# What the task asks
Could you transcribe every entry exactly, leaving nothing out?

:: Exercise data ::

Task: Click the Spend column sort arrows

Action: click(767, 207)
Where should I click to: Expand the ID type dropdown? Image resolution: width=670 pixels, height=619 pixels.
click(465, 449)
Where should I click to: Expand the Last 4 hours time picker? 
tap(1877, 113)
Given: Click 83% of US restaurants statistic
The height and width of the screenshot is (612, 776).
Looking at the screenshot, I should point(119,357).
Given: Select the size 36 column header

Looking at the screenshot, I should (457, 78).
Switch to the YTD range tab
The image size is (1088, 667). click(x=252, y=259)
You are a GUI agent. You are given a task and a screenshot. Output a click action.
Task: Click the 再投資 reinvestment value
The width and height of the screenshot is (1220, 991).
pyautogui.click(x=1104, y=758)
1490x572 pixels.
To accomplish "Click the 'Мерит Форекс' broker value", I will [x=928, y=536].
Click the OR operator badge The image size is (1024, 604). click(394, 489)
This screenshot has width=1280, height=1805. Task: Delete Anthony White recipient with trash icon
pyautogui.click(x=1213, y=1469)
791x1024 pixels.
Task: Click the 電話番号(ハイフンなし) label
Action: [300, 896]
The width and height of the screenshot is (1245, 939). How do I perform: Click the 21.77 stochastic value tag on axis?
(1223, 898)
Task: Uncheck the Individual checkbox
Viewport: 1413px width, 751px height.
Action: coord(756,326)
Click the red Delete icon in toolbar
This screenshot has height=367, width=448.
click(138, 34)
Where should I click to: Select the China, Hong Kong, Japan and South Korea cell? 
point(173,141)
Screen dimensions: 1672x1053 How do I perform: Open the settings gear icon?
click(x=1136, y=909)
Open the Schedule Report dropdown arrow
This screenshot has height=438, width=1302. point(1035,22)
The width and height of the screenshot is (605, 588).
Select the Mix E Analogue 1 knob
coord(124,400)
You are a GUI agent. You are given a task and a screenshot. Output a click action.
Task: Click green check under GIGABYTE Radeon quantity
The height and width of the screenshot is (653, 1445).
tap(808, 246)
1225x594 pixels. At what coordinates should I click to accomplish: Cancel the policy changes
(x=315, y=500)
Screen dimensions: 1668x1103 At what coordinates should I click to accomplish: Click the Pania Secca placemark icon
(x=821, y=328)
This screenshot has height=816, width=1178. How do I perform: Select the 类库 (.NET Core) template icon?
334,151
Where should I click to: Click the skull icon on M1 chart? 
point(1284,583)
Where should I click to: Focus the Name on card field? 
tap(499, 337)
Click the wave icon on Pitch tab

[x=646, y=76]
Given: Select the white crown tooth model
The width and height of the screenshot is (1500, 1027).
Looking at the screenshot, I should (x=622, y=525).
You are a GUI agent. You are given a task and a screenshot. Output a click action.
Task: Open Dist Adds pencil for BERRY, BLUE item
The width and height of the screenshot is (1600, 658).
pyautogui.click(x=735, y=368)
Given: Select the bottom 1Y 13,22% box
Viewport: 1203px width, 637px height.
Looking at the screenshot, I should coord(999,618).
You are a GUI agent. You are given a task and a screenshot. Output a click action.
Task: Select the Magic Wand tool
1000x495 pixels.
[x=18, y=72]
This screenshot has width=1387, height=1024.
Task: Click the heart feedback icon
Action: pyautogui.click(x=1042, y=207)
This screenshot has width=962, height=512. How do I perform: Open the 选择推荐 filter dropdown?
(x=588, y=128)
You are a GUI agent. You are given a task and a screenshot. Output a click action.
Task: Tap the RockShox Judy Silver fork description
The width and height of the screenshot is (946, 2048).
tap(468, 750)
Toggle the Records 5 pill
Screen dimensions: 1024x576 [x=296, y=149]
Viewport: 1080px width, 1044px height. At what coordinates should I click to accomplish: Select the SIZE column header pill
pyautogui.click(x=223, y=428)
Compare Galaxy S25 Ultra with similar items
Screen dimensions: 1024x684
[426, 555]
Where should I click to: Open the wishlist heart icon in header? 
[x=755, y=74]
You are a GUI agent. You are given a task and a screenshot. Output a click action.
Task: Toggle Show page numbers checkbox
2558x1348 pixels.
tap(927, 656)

:::

# Response area
Task: Click the Spend column sort arrows

Action: click(767, 207)
Where should I click to: Expand the ID type dropdown? Image resolution: width=670 pixels, height=619 pixels.
click(465, 449)
Where should I click to: Expand the Last 4 hours time picker? 
tap(1877, 113)
Given: Click 83% of US restaurants statistic
The height and width of the screenshot is (612, 776).
Looking at the screenshot, I should point(119,357).
Given: Select the size 36 column header

Looking at the screenshot, I should (457, 78).
Switch to the YTD range tab
The image size is (1088, 667). click(x=252, y=259)
You are a GUI agent. You are given a task and a screenshot. Output a click action.
Task: Click the 再投資 reinvestment value
The width and height of the screenshot is (1220, 991).
pyautogui.click(x=1104, y=758)
1490x572 pixels.
To accomplish "Click the 'Мерит Форекс' broker value", I will [x=928, y=536].
Click the OR operator badge The image size is (1024, 604). click(394, 489)
This screenshot has width=1280, height=1805. Task: Delete Anthony White recipient with trash icon
pyautogui.click(x=1213, y=1469)
791x1024 pixels.
Task: Click the 電話番号(ハイフンなし) label
Action: [300, 896]
The width and height of the screenshot is (1245, 939). How do I perform: Click the 21.77 stochastic value tag on axis?
(1223, 898)
Task: Uncheck the Individual checkbox
Viewport: 1413px width, 751px height.
Action: coord(756,326)
Click the red Delete icon in toolbar
This screenshot has height=367, width=448.
click(138, 34)
Where should I click to: Select the China, Hong Kong, Japan and South Korea cell? 
point(173,141)
Screen dimensions: 1672x1053 How do I perform: Open the settings gear icon?
click(x=1136, y=909)
Open the Schedule Report dropdown arrow
This screenshot has height=438, width=1302. point(1035,22)
The width and height of the screenshot is (605, 588).
Select the Mix E Analogue 1 knob
coord(124,400)
You are a GUI agent. You are given a task and a screenshot. Output a click action.
Task: Click green check under GIGABYTE Radeon quantity
The height and width of the screenshot is (653, 1445).
tap(808, 246)
1225x594 pixels. At what coordinates should I click to accomplish: Cancel the policy changes
(x=315, y=500)
Screen dimensions: 1668x1103 At what coordinates should I click to accomplish: Click the Pania Secca placemark icon
(x=821, y=328)
This screenshot has height=816, width=1178. How do I perform: Select the 类库 (.NET Core) template icon?
334,151
Where should I click to: Click the skull icon on M1 chart? 
point(1284,583)
Where should I click to: Focus the Name on card field? 
tap(499, 337)
Click the wave icon on Pitch tab

[x=646, y=76]
Given: Select the white crown tooth model
The width and height of the screenshot is (1500, 1027).
Looking at the screenshot, I should (x=622, y=525).
You are a GUI agent. You are given a task and a screenshot. Output a click action.
Task: Open Dist Adds pencil for BERRY, BLUE item
The width and height of the screenshot is (1600, 658).
pyautogui.click(x=735, y=368)
Given: Select the bottom 1Y 13,22% box
Viewport: 1203px width, 637px height.
Looking at the screenshot, I should coord(999,618).
You are a GUI agent. You are given a task and a screenshot. Output a click action.
Task: Select the Magic Wand tool
1000x495 pixels.
[x=18, y=72]
This screenshot has width=1387, height=1024.
Task: Click the heart feedback icon
Action: pyautogui.click(x=1042, y=207)
This screenshot has width=962, height=512. How do I perform: Open the 选择推荐 filter dropdown?
(x=588, y=128)
You are a GUI agent. You are given a task and a screenshot. Output a click action.
Task: Tap the RockShox Judy Silver fork description
The width and height of the screenshot is (946, 2048).
tap(468, 750)
Toggle the Records 5 pill
Screen dimensions: 1024x576 [x=296, y=149]
Viewport: 1080px width, 1044px height. At what coordinates should I click to accomplish: Select the SIZE column header pill
pyautogui.click(x=223, y=428)
Compare Galaxy S25 Ultra with similar items
Screen dimensions: 1024x684
[426, 555]
Where should I click to: Open the wishlist heart icon in header? 
[x=755, y=74]
You are a GUI agent. You are given a task and a screenshot. Output a click action.
Task: Toggle Show page numbers checkbox
2558x1348 pixels.
tap(927, 656)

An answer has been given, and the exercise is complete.